The cancer survival rate shows the percentage of people who survive a particular type of cancer for a particular period. Cancer statistics often use a 5-year overall survival rate.
Survival is usually expressed as a percentage. For example, the overall 5-year survival rate for breast cancer is 80%. This means that of all people diagnosed with breast cancer, 80 out of 100 are alive 5 years after diagnosis. Conversely, 20 out of 100 people die within 5 years of being diagnosed with breast cancer. The cancer survival rate is based on a study from information gathered about hundreds or thousands of people with a particular type of cancer. Overall survival includes people of all ages and health diagnosed with your cancer, including those diagnosed very early and those diagnosed very late.
Doctors may be able to provide more specific statistics based on the stage of cancer. Overall survival does not indicate whether the cancer survivor is still being treated after 5 years or whether cancer has disappeared (remission has been achieved). Other types of survival that provide more specific information are:
Disease-free survival: This is the number of people who have no signs of cancer after treatment.
Progression-free survival rate: This is the number of people who have been treated for cancer and have no signs of recurrence of cancer that has not grown and is stable. Cancer survival rates often use the 5-year survival rate.

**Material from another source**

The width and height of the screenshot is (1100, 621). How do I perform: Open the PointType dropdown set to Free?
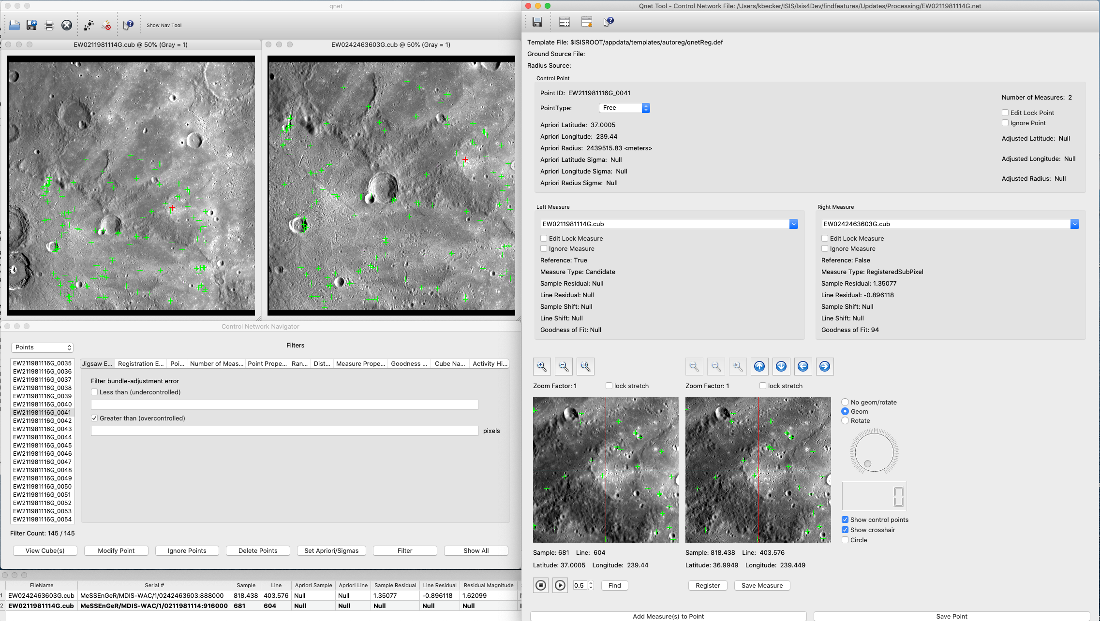click(624, 108)
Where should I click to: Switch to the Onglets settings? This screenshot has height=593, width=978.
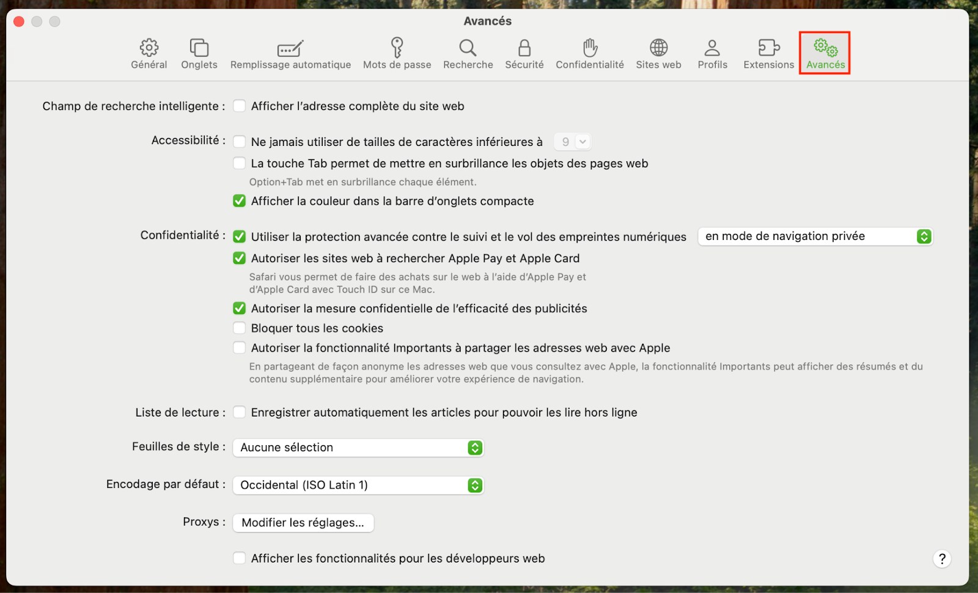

That does not mean that cancer will not recur after 5 years.
Certain types of cancer can relapse years after they are first detected and treated. For some types of cancer, if they do not relapse 5 years after the initial diagnosis, the chances of subsequent recurrence are very low. Discuss the risk of cancer recurrence with your doctor.
You and your doctor can use survival statistics to understand your prognosis. The experience of others in your same situation can give you and your doctor an idea of your prognosis-the possibility that your cancer will be cured.

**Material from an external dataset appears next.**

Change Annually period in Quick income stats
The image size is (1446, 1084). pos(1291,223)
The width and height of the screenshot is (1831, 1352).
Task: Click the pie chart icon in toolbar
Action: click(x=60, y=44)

Other factors include age and general health. Your doctor will use these factors to help you understand the severity of your condition. Make a treatment plan. Statistics can also show how people with cancer of the same type and stage respond to treatment. You can use this information along with your treatment goals to weigh the strengths and weaknesses of each treatment option. For example, if two treatments have similar remissions, but one has more side effects, you can choose the option with fewer side effects.
In another example, treatment may offer curative potential, but only 1 or 2 in 100. For some, these odds are promising enough to risk side effects. For others, the healing potential is not worth the side effects of the treatment. Doctors will help you understand the benefits and risks of each treatment.
Cancer survival statistics can be frustrating. The survival rate of people with your particular cancer is based on thousands of people. Therefore, cancer survival can give an overall picture of most people in your situation, but it cannot give individual opportunities for recovery or remission. This is why some people ignore cancer survival statistics.
Survival statistics do not take into account any other medical condition you have. If your health is otherwise perfect, you are probably more likely to survive than the statistics suggest. If you have other very serious medical conditions, you may not be able to survive, as statistics suggest. Your doctor may be able to help you adjust the statistics to your particular situation.
There are other restrictions on the survival rate. For example, you cannot know about the latest treatments. People included in the latest cancer statistics were diagnosed more than five years ago. The impact of discovering new therapies does not affect survival statistics for at least 5 years. So, it's up to you and your doctor. For some people, the treatment most likely to be in remission is the treatment they choose. However, many make decisions by considering other factors such as side effects, costs, and treatment plans.
You can look at the survival rate associated with the type and stage of cancer, or you can ignore them. You may find the statistics impersonal and useless, as the survival rate does not tell you anything about your situation. But some people want to know everything about their cancer. For this reason, you may want to know all the relevant statistics.
Knowing more about cancer can reduce anxiety when analyzing options and starting treatment, but survival statistics can be confusing and frightening. If you don't want to see the numbers, don't look at them. Some people want to know the "big picture" rather than detailed statistics. Tell your doctor how you would like to receive the information. Also, if you have any questions or concerns about cancer-related statistics, speak to your doctor.